▶ WHAT IS NEEDED
Starting with the line containing "Servicevilkår (92, 1768)" and going on through the line containing "RELATED ARTICLES (165, 2133)", return the lines of the data below exactly, and only those.

○ ○ ○ ○ ○ ○ ○

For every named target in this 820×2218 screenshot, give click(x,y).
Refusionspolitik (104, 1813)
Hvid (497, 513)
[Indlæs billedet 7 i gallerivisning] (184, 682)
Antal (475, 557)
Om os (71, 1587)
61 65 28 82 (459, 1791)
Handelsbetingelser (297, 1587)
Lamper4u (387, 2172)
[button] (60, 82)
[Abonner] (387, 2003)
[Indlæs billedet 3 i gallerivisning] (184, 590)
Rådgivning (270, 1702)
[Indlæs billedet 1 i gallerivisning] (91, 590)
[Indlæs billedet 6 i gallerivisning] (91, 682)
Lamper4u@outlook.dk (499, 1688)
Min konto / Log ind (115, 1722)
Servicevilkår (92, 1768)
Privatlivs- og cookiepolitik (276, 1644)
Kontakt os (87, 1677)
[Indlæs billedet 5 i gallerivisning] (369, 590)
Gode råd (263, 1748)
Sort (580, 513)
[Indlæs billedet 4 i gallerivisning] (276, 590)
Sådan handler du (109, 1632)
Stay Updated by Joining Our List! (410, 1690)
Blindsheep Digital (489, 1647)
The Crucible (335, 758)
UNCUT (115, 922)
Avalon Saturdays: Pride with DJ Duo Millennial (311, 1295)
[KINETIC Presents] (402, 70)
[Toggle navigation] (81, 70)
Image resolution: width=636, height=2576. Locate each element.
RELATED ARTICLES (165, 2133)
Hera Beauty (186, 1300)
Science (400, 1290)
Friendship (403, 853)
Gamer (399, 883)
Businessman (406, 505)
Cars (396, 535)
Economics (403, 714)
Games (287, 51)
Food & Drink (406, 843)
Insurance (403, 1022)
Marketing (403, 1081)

○ ○ ○ ○ ○ ○ ○

▶ RESULT OF THE TASK
Servicevilkår (92, 1768)
Privatlivs- og cookiepolitik (276, 1644)
Kontakt os (87, 1677)
[Indlæs billedet 5 i gallerivisning] (369, 590)
Gode råd (263, 1748)
Sort (580, 513)
[Indlæs billedet 4 i gallerivisning] (276, 590)
Sådan handler du (109, 1632)
Stay Updated by Joining Our List! (410, 1690)
Blindsheep Digital (489, 1647)
The Crucible (335, 758)
UNCUT (115, 922)
Avalon Saturdays: Pride with DJ Duo Millennial (311, 1295)
[KINETIC Presents] (402, 70)
[Toggle navigation] (81, 70)
Image resolution: width=636, height=2576. Locate each element.
RELATED ARTICLES (165, 2133)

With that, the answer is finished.